**Complete the following:**
A. Reproduce the decompression post from "Decompression is a" to "our suburban bubble.".
B. Answer these from the decompression post:
(i) For how long does the writer say they breathed the air of African poverty?
(ii) In what place did the group "prayer-walk"?
(iii) What fine does the sign on the birthing room state?
C. Write what comes next in the decompression post, continuing after its final sentence.

**Source passage:**

= = = = = = =

Sunday, June 18, 2006

Decompression


Decompression is a common experience following a plunge into another culture, particularly a society whose needs are as deep as those we meet in Uganda. You see and smell and touch and hear and taste those needs for many hours a day. Then you return to the comforts, luxuries, excesses, and trivial pursuits of our everyday life. For a short time everything back home looks different – too shiny, too loud, too sterile, too superficial. You feel judgmental about everything. We have too much. We complain too much. We want too much. We are too picky, too stingy, too uninformed or misinformed about the realities outside our suburban bubble.

But that doesn’t last long. It takes only a short time breathing the air of material prosperity before your soul adjusts to its previous state, discontent in all its comfort. I had not set foot on American soil before I was already returning to that state of soul deficiency.

For nearly two weeks I breathed the air of African poverty. The pastors with whom I studied had nothing compared to the pastors I know at home. Food, clothes, pens, paper, Bibles, education were nearly all luxuries to many of them. For a week we supplied those things before they boarded overcrowded busses to return to their villages and trading centers.

We “prayer-walked” in Kashanyarzi, where poverty and disease were palpable and stench-filled like Pasadena air. AIDS widows worked hard to scrub clothes in cold, dirty water, to prepare sparse meals over open fires, and to care for children who ran loose and naked about the assembly of one-room homes, dark like caves. A sign was scrawled over a tiny wooden structure with a padlocked door: “Birthing room. Do not urinate inside. 500 shilling fine.”

= = = = = = =

**Entries supplied:**
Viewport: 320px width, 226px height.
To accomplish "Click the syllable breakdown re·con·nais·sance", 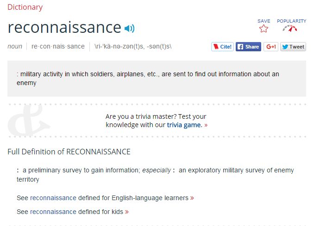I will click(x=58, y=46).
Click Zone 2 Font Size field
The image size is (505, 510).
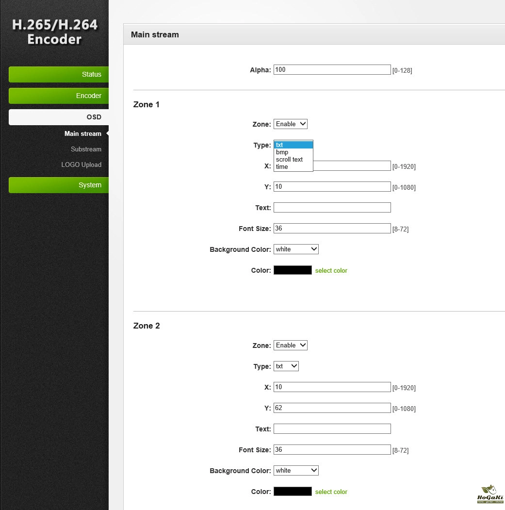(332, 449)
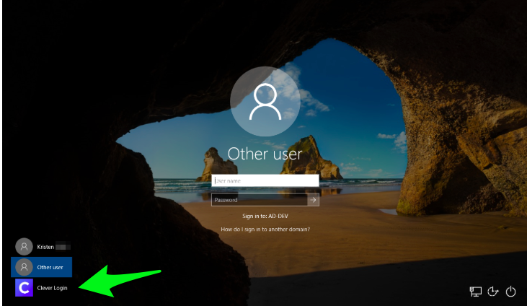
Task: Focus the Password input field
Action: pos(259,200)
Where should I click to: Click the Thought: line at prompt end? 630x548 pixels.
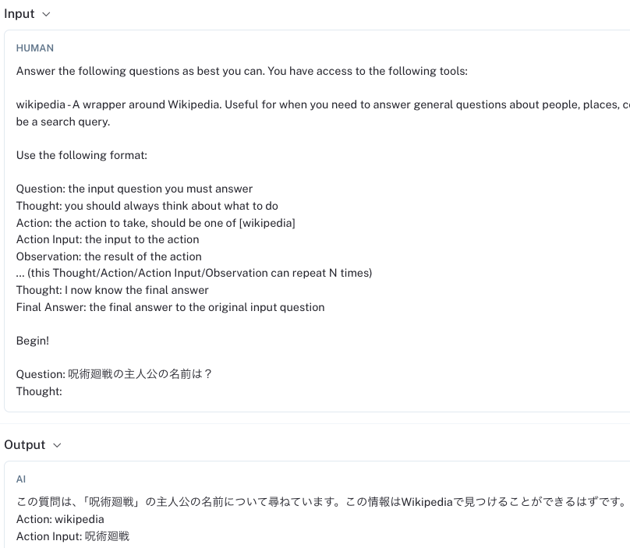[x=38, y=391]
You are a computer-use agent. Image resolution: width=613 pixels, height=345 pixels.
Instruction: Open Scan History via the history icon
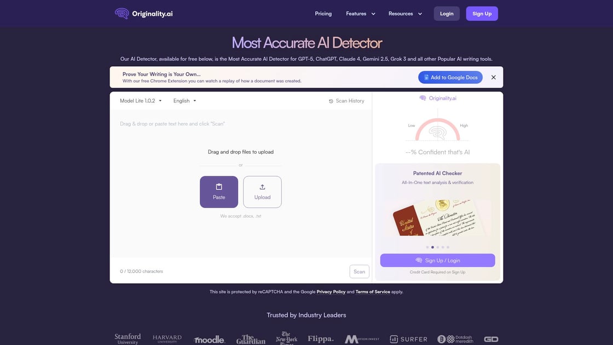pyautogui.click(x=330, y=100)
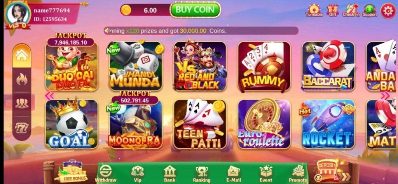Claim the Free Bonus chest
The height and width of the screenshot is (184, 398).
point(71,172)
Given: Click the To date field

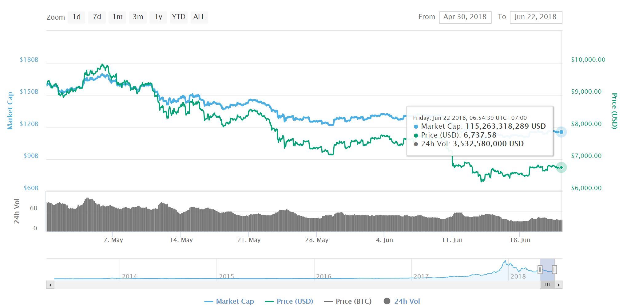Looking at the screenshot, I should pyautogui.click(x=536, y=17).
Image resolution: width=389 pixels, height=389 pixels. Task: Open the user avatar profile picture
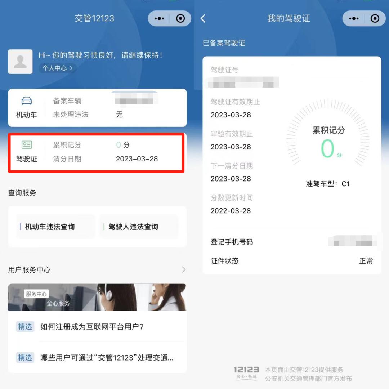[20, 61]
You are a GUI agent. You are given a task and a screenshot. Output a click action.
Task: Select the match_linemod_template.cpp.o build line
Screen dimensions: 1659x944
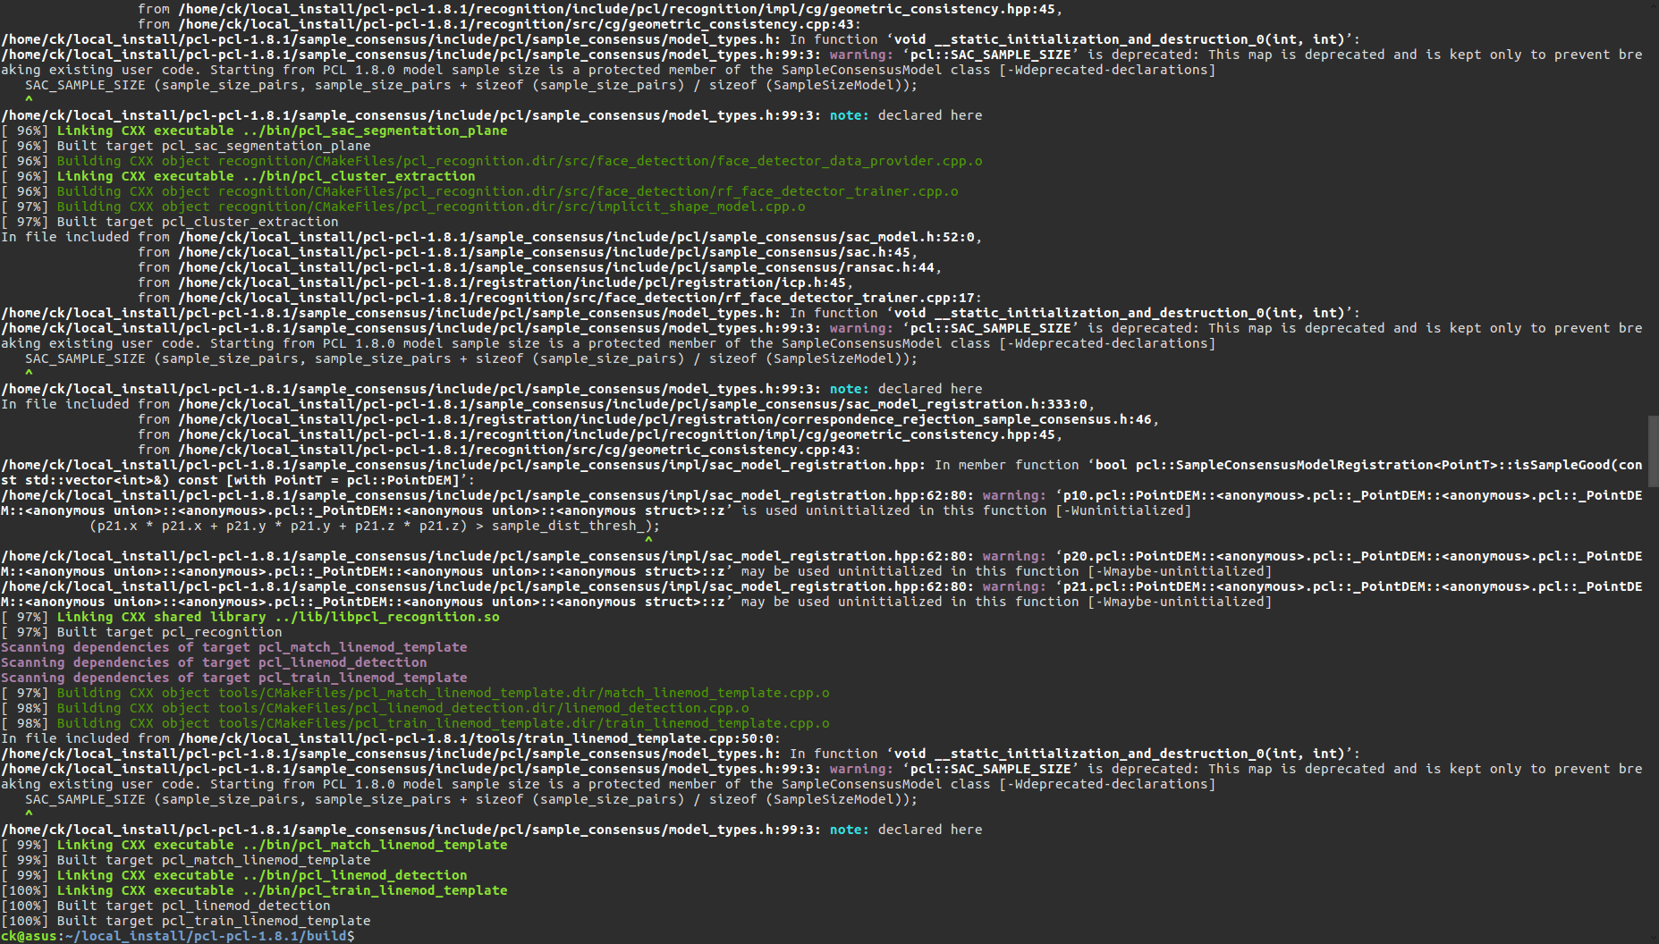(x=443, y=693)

= = = = = = =

**Responses:**
A.
Decompression is a common experience following a plunge into another culture, particularly a society whose needs are as deep as those we meet in Uganda. You see and smell and touch and hear and taste those needs for many hours a day. Then you return to the comforts, luxuries, excesses, and trivial pursuits of our everyday life. For a short time everything back home looks different – too shiny, too loud, too sterile, too superficial. You feel judgmental about everything. We have too much. We complain too much. We want too much. We are too picky, too stingy, too uninformed or misinformed about the realities outside our suburban bubble.

B.
(i) Nearly two weeks
(ii) Kashanyarzi
(iii) 500 shilling

C.
Small black children with runny noses and filthy hands followed us about the village of Omukafunda while their parents looked with empty eyes at the bazungu (white people) walking through their dusty streets, carefully stepping around the cow and goat dung on the roads. A group of women asked us to pray for them. Their men sit at a bar, unemployed and without prospect of work. What do you pray? How do you pray? What do you stand there in their presence and ask God to do for them, you who have never prayed earnestly for God to give you this day your daily bread because you already knew where it was coming from? You who have access to the best medical care in the world and who complain over rising insurance premiums – how do you ask for God to bring healing to the ravages of HIV and malaria to these who have access to practically nothing?

Then the British Air 777 lands at Heathrow and an air-conditioned bus takes me to the Holiday Inn. I begin to breathe the air to which my soul has become accustomed, and before long I have begun reentry. My room is too hot or too cold. The internet doesn’t work. My slacks are wrinkled from their two weeks in the suitcase. The buffet at the restaurant is too expensive. British food tastes bland to my Tex Mex palate. The next morning the process continues. The video screen at my seat on my flight home is “conked out” (to use the flight attendant’s technical explanation), so I am unable to watch in-flight movies. The headrest on my seat does not remain extended and is uncomfortable. By the time I land in Houston, the reversion to my culture and its ways will be nearly complete. In a few weeks of shopping at Kroger and eating out several times a week I will have forgotten the village of Omukafunda and its children. My whines will have drowned out their cries and I will be normal again.